**Problem details**
Each entry below should be returned exactly as is, with the pictures removed.

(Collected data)
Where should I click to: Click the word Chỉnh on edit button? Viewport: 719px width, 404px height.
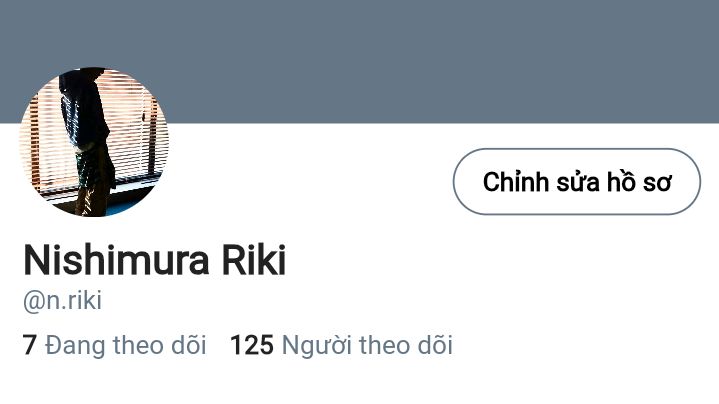pyautogui.click(x=516, y=182)
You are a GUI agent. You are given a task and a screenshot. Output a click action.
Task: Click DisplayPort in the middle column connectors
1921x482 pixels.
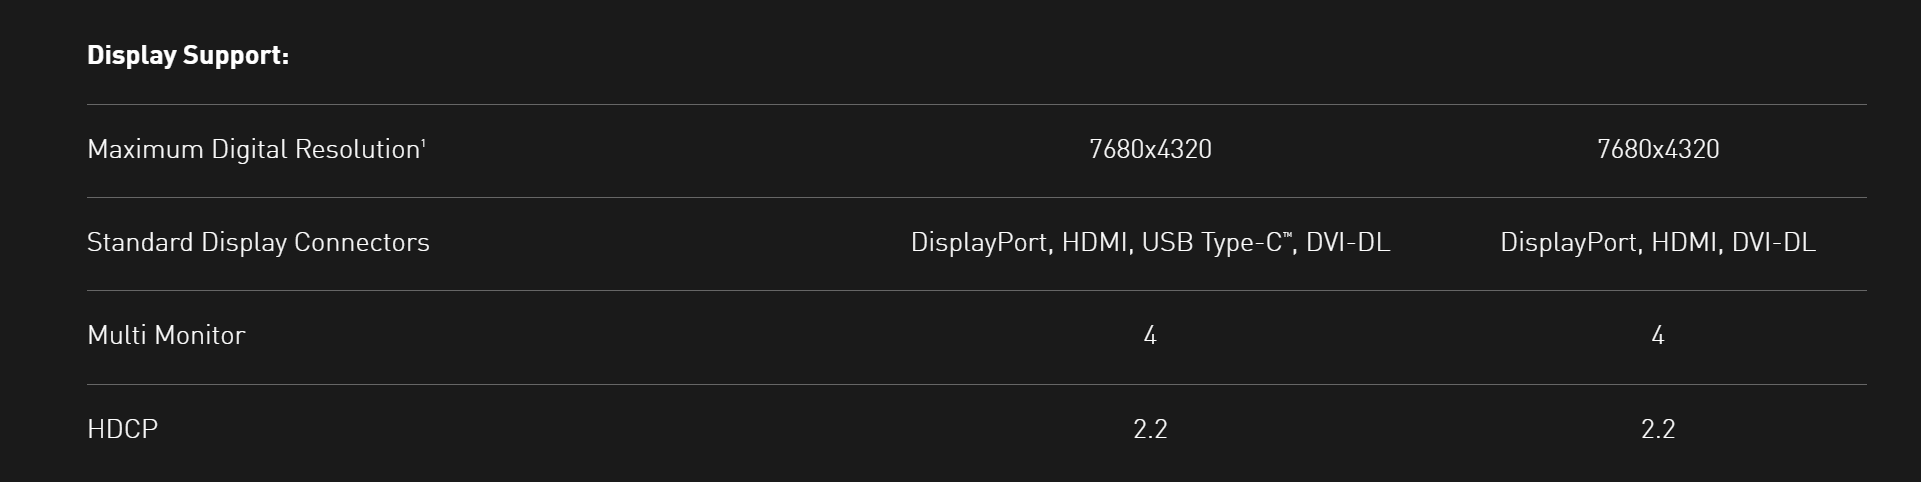pyautogui.click(x=978, y=243)
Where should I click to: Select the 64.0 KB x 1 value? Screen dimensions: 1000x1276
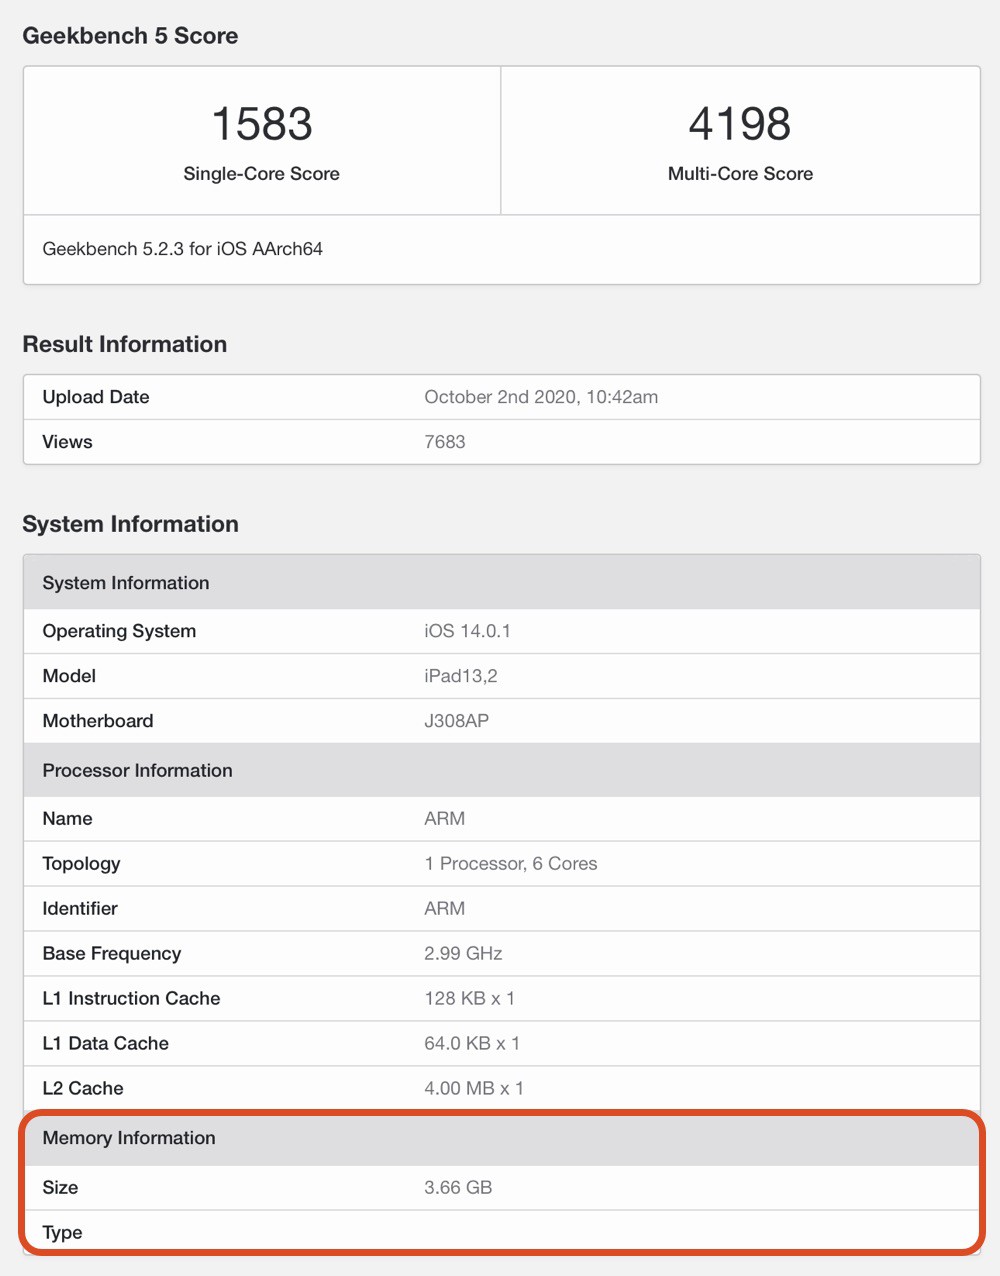[x=472, y=1044]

**Response to this task**
Where should I click to: Click the word Chỉnh on edit button? Viewport: 719px width, 404px height.
pyautogui.click(x=516, y=182)
You are a GUI agent. You are given a task and a screenshot. Output a click action.
Task: Click DisplayPort in the middle column connectors
1921x482 pixels.
pyautogui.click(x=978, y=243)
Where should I click to: Select the 64.0 KB x 1 value? Screen dimensions: 1000x1276
[x=472, y=1044]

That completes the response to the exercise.